City planners and the consultant team told the council the update will begin with a code audit, include a market and feasibility study and proceed through modular drafting, public review and formal adoption. Danielle Hulrah, senior planner for current planning, said the project will use the policies and character areas in Framework OP to inform zoning districts and development standards. “The purpose of our meeting is to preview the activities of the UDO update and introduce you all to that process,” Hulrah said.

Why this matters: Overland Park’s existing development code dates largely from 1990 and has been amended piecemeal, staff said. City leaders and the consultant argued that a consolidated, modern UDO will make rules easier to find and apply, reduce uncertainty for developers and residents, and implement the community vision captured in Framework OP.

Scope and schedule
The consultant team, led by Mark White of White and Smith LLC, described the UDO as governing site design, building design, zoning districts, development standards (parking, landscaping), procedures and legal boilerplate. White said the update will not re-open Framework OP but will implement its character areas and policies. “The UDO implements the vision by guiding development, by making sure we have the right standards in the right places,” he said.
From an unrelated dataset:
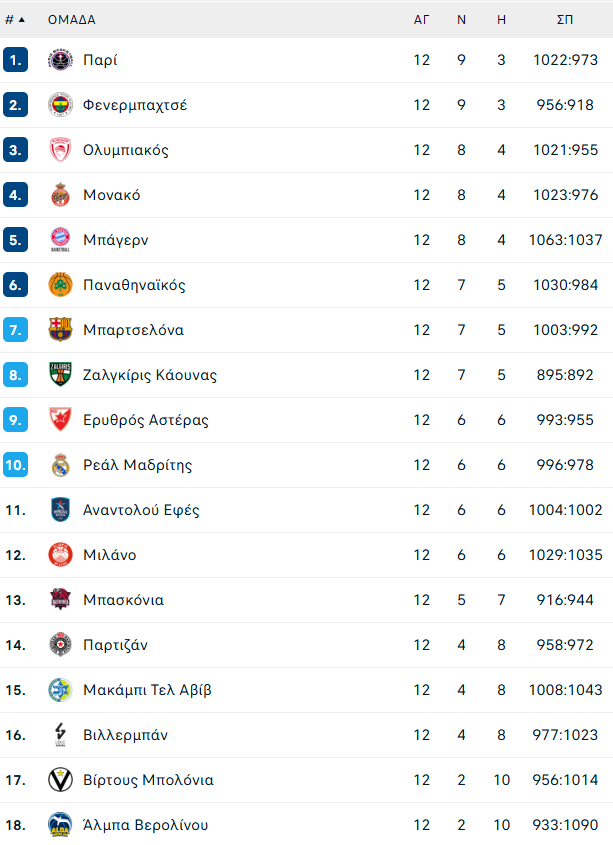Click the Maccabi Tel Aviv star logo
Screen dimensions: 613x845
point(60,690)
The project begins with a phase-one audit comparing the current code to Framework OP and testing alternative ways to achieve the plan’s character areas. RCLCO (Real Estate Consulting) will produce a market and feasibility study to inform dimensional standards and density metrics. The team expects the first year to focus on audit work and interim amendments; drafting and adoption will follow in the second year, with multiple public check-ins, focus groups and Planning Commission hearings before council adoption.
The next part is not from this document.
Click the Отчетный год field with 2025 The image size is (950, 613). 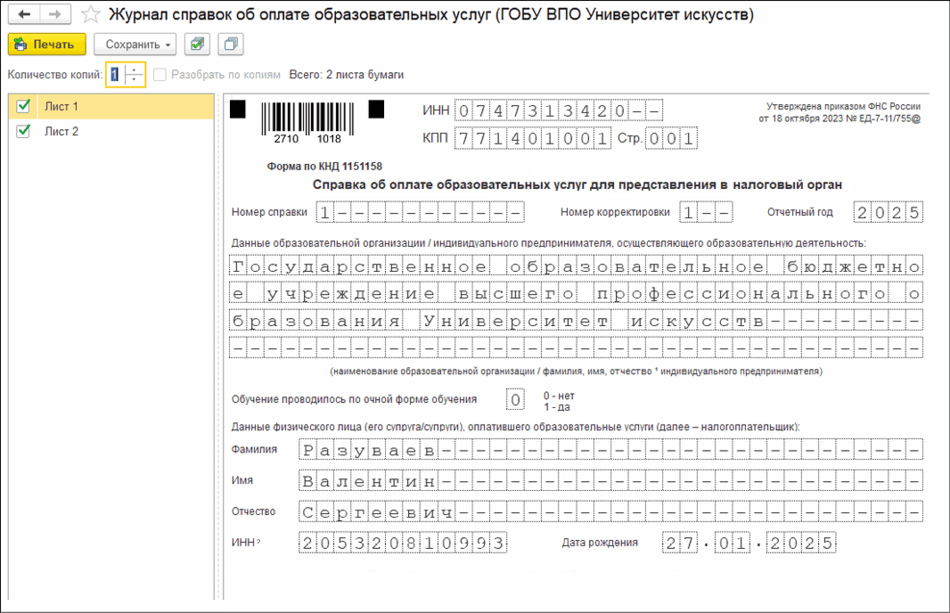(888, 212)
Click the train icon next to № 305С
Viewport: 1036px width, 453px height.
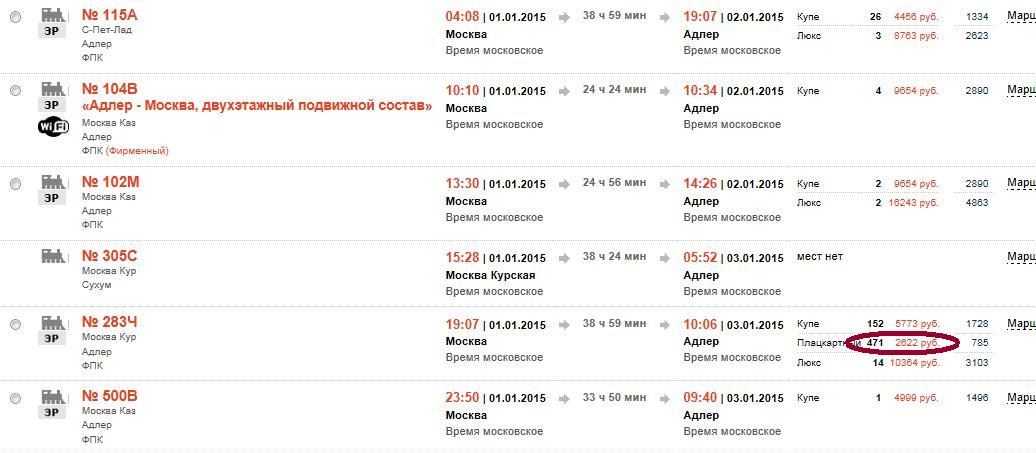54,256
Public engagement and advisory groups
Staff and consultants described several engagement layers: public meetings and an online review platform (ENCODE) for public comment; focus groups; and a technical advisory panel (TAP) made up of heavy UDO users and Framework OP participants. Hulrah said the city will “start reaching out to” TAP and focus group members in the next month and will use ENCODE so reviewers can comment on specific code text.

Consultant approach and technical work
White said the team will draft the UDO in modules (typically zoning districts first, then development standards and procedures) and incorporate graphics to clarify dimensional outcomes. He noted the team will “test our standards while we’re developing the code” and that the market analysis will inform workable metrics for each district.

Topics raised by council members
Council members asked how Framework OP character areas would relate to zoning districts; White and Hulrah said that relationship will be a primary focus of the audit and that some districts may be renamed or restructured to match character areas. On redevelopment, council members and consultants discussed “grayfield” sites such as underused parking lots as prime redevelopment opportunities; White said code changes and parking-ratio updates could make such redevelopment more feasible.

On design and open-space policy, the consultants said Framework OP’s references to “conservation areas” and quality public space can be implemented through context-sensitive “amenity spaces” tailored to different development types (for example, mixed-use gathering spaces versus subdivision open space). The team also addressed how the update will handle multiple, ongoing plans (an urban forest plan, greenway linkages update and bike plan) by coordinating with those teams and folding remaining items into annual UDO updates if they are not complete before final adoption.

No final council action
Council members did not take a formal vote on the UDO at the Jan. 13 meeting. Staff said the next formal steps are completion of the audit, prioritized recommendations from that audit, and subsequent drafts and public hearings leading to planning commission recommendation and council adoption.

Next steps and timeline
Staff and the consultant team will complete the code audit and market study, convene the technical advisory panel and hold public meetings and online review sessions. Interim amendments the team is preparing are expected by the end of the year, and the full drafting and adoption process will proceed in the following year(s). The city will return to council with audit findings and recommended priorities for council direction before major drafting begins.